Rabu, 10 November 2010

Hujan, Dulu dan Kini...

Kawan, entah apa yang istimewa dari perubahan cuaca ini, namun hujan slalu berhasil membawa anganku jauh melayang, menembus akal dan logika ku serta derasnya air yang membasahi bumi. Hujan sore ini memang beda, mungkin Tuhan sengaja menurunkkannya untuk mendinginkan suhu bumi, atau lebih tepatnya, mendinginkan suasana hati manusia di bumi Indonesia yang sempat memanas beberapa waktu lalu. Mungkin karna panasnya Merapi di Jogjakarta beserta hujan abu dan awan panasnya, atau karena hal yang lebih ringan, macetnya jalanan karna mekanisme buka tutup jalan untuk iring-iringan Obama yang sedang berkunjung di Indonesia. Intinya, hujan memang beda.

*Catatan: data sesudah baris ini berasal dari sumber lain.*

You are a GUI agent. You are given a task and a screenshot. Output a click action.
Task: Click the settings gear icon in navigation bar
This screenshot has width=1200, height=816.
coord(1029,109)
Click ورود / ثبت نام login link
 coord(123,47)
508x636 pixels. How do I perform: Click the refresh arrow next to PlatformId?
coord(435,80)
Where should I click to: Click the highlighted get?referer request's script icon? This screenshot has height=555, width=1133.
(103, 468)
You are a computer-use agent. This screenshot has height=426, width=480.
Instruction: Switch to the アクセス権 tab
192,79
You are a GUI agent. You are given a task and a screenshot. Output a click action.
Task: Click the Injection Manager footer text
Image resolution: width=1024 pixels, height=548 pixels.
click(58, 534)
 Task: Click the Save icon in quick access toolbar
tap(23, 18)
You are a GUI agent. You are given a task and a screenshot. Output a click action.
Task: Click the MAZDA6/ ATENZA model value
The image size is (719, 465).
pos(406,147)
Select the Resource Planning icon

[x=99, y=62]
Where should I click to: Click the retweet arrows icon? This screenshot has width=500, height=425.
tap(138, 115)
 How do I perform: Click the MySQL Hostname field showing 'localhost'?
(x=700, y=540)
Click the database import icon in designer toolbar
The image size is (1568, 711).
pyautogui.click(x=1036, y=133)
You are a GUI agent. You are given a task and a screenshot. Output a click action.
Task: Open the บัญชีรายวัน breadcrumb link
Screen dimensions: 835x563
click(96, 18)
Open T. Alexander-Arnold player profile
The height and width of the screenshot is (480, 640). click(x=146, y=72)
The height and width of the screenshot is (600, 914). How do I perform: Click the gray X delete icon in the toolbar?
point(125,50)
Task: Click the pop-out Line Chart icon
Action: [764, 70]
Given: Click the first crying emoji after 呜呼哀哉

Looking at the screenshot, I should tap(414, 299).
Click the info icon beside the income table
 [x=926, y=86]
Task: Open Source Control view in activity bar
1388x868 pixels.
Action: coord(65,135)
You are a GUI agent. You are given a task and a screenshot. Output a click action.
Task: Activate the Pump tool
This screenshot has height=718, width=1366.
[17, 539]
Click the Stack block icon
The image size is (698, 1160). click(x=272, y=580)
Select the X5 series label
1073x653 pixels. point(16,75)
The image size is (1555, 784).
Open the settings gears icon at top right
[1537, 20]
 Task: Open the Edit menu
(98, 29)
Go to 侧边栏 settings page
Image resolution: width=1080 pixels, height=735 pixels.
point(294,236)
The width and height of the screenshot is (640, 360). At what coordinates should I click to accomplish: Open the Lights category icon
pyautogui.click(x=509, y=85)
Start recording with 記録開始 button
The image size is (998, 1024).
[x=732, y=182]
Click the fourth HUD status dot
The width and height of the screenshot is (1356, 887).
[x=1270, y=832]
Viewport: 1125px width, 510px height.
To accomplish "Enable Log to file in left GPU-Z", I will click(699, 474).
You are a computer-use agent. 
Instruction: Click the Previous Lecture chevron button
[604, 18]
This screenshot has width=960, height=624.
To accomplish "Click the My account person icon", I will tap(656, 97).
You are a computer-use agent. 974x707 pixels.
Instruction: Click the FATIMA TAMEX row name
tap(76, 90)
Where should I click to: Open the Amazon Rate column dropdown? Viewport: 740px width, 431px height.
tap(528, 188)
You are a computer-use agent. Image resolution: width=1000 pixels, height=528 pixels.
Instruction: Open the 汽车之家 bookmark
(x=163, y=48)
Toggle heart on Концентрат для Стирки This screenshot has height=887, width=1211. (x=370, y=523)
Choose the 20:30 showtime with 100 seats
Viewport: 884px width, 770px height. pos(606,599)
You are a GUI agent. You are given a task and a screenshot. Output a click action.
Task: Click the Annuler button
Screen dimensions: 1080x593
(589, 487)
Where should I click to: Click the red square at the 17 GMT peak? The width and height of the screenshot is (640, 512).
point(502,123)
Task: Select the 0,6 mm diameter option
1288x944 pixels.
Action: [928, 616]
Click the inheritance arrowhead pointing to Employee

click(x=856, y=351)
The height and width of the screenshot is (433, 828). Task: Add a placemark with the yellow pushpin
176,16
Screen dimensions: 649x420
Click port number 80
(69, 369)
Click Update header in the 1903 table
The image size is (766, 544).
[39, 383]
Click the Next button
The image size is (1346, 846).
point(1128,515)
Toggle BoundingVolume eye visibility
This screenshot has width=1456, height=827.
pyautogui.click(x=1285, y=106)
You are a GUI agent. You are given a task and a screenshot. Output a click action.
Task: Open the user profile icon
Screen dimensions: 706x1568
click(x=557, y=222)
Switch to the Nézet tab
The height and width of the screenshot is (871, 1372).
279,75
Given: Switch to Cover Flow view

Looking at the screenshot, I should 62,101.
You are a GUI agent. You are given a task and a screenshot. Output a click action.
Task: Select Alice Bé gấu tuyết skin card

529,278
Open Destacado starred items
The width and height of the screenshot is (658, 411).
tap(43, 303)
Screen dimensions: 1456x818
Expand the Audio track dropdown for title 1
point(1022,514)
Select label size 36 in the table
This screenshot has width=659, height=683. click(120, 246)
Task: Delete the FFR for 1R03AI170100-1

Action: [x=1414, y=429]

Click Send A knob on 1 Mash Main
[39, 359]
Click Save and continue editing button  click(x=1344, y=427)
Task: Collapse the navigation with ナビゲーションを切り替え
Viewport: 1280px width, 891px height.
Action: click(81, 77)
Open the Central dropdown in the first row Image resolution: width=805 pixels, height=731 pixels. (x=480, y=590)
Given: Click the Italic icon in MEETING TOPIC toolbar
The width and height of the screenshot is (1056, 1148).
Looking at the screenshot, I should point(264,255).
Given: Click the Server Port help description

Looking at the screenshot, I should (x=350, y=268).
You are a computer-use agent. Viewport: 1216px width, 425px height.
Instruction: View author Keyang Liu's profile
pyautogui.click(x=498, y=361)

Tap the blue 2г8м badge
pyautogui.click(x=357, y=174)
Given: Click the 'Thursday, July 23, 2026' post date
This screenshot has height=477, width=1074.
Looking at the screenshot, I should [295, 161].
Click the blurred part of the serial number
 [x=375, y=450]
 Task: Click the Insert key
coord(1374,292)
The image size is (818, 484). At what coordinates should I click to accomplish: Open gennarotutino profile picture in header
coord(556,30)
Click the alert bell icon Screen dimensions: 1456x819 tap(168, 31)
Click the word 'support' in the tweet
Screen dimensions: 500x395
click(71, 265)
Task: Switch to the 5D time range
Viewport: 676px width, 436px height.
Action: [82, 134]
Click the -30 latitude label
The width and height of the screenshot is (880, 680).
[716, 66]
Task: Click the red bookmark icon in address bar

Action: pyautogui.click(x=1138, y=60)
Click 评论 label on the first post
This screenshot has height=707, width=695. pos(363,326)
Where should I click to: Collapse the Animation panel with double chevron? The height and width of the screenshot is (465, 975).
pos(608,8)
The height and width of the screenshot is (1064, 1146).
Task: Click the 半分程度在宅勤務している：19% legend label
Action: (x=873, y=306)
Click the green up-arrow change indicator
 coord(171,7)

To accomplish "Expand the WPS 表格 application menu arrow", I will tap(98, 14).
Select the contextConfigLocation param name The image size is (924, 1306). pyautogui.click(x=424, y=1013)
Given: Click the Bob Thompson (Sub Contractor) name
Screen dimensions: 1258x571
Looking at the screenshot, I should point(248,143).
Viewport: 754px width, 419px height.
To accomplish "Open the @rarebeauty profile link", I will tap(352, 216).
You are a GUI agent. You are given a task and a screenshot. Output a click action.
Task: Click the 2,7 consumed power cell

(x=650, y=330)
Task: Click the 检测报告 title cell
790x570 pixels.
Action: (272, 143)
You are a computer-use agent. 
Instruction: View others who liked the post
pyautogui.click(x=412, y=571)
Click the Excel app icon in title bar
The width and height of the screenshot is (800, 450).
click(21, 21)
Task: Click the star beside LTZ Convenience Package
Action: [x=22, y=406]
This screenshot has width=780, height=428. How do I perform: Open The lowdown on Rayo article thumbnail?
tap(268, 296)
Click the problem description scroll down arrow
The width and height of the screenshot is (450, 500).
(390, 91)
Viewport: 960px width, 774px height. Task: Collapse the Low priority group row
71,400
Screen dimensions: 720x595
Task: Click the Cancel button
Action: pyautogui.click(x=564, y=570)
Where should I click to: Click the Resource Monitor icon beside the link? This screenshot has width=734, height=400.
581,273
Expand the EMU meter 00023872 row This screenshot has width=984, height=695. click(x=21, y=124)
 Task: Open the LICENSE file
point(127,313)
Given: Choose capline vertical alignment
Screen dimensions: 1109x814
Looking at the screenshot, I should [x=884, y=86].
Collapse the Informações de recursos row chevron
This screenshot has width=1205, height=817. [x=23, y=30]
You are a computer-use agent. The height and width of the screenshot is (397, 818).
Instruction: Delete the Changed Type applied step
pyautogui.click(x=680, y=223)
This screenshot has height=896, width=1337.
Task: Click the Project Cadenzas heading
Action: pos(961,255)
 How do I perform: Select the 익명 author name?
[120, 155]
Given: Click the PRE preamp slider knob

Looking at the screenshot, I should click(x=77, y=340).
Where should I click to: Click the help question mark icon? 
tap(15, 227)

Jika diawal masa kuliah saya di Depok, saya merasa bahwa hujan memang diturunkan untuk keindahan. Untuk menambah asrinya hutan kota di UI, menyegarkan hawa Depok yang panas, membangkitkan embun dan kabut di udara atau secara personal, merilekskan tubuh dan fikiran saya setelah menjalani perkuliahan dasar dan serangkaian kegiatan ospek yang kadang menyenangkan tapi tak jarang menyebalkan. Saat itu, hujan slalu saja sukses mengantar saya terlelap dengan cepat yang membuat saya terbangun keesokan harinya dengan semangat baru. Ya, bagi saya hujan slalu membawa harapan, penuh mimpi, angan dan cita-cita. In that time, I love the rain.

Lantas bagaimana dengan kini? Hujan telah berbeda, ia tak lagi menenangkan, malah mensunyikan suasana. Membuat saya secara mendadak mengevaluasi diri. Apa yang saya lakukan kini? Telah tercapaikah semua harapan dan angan-angan yang hampir empat tahun lalu saya gantungkan dulu? Atau, secara tragis mengingatkan saya akan sederet kegagalan yang saya lalui atau bahkan kehilangan dan rasa sakit. Damn, now I hate the rain.

Sambil melihat dari jendela kosan saya, saya memperhatikan air hujan. Dari langit, dia turun, mampir sebentar di atap dan talang air, merembes di dinding dan mengalir ke pelimbahan, dan seterusnya. Jauh. Bahkan sampai tak terjangkau dengan daya khayal saya. Enak ya jadi hujan, terus mengalir dalam bentuk air.

Tidak seperti saya, yang hanya tertahan disini, entah sampai kapan.